For me, it’s all or nothing. I don’t do anything halfway, and I tend to be a bit extreme. My life has been like a pendulum swinging between obsessive control and reckless abandon.
These extremes manifest themselves in relation to food. I struggle with binge eating—downing six brownies, a pint of ice cream, a bag of Doritos, two bagels with cream cheese, and leftover pizza at one meal. Even when I feel sick, I continue to eat. I also battle anorexia—paying attention to every bite and calorie, scheduling the exact time I will eat every meal and having an anxiety attack if I cave and eat two minutes earlier than planned.

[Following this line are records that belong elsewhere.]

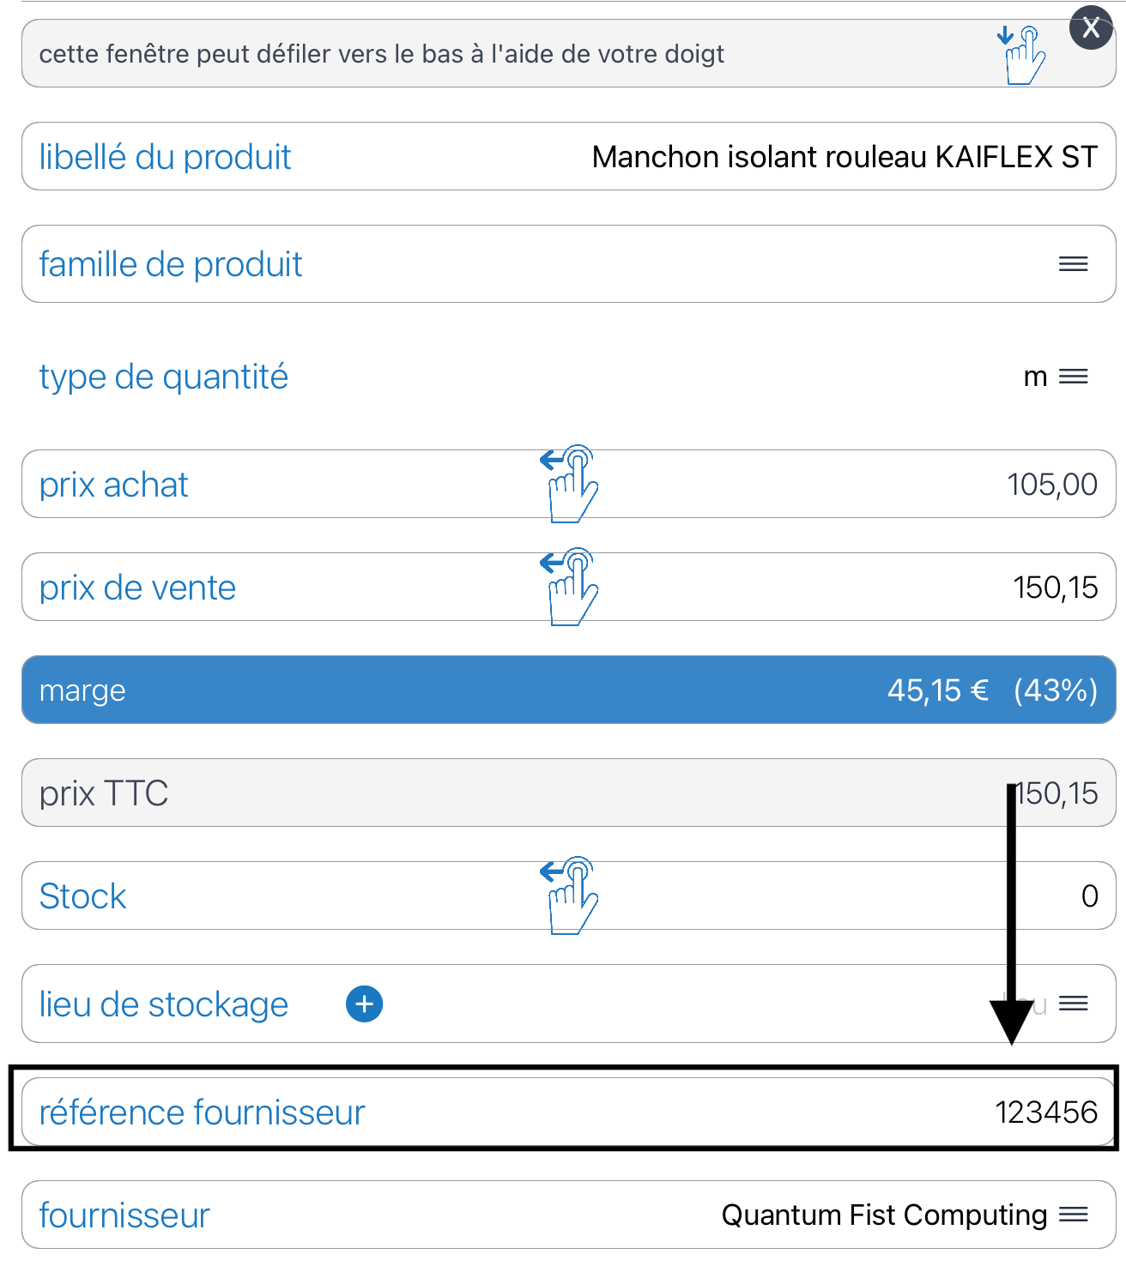The image size is (1126, 1278).
Task: Tap swipe-hand icon on prix achat row
Action: 570,484
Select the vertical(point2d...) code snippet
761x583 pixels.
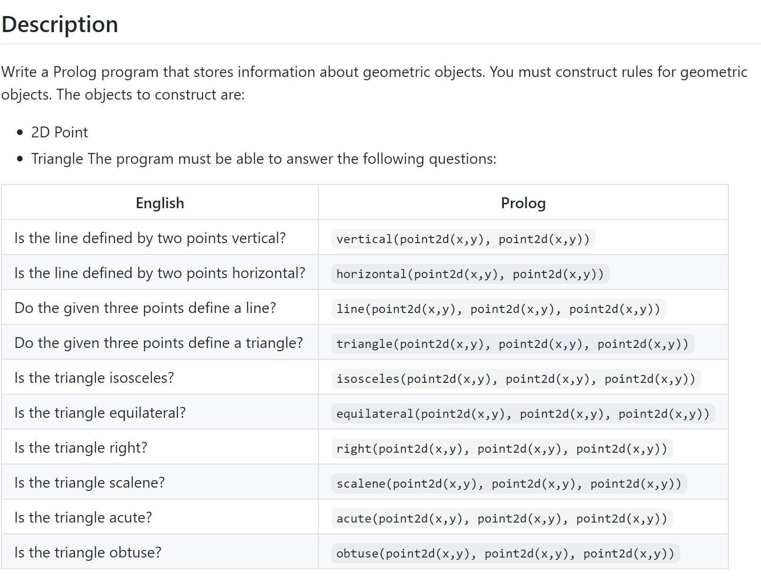(462, 239)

I am amazed that the two can exist in one person. I am either in complete control or completely wild.
Recently, I realized that I don’t need self-control. I’ve had that, and it was totally unhealthy. What I need is God-control. God calls each one of us into the center of God’s love. There I have found the center of the pendulum, a delicate balance between being obsessed with control and being totally undisciplined. I have also learned that God will help us conquer any area of our life that is out of control, as long as we remain centered in God.
FIND THE CENTER: With humility, remember that apart from God, you can do nothing (John 15:5). In confidence, trust that you can do all things through the One who gives you strength (Philippians 4:13). Everything with; nothing without—that’s the balance.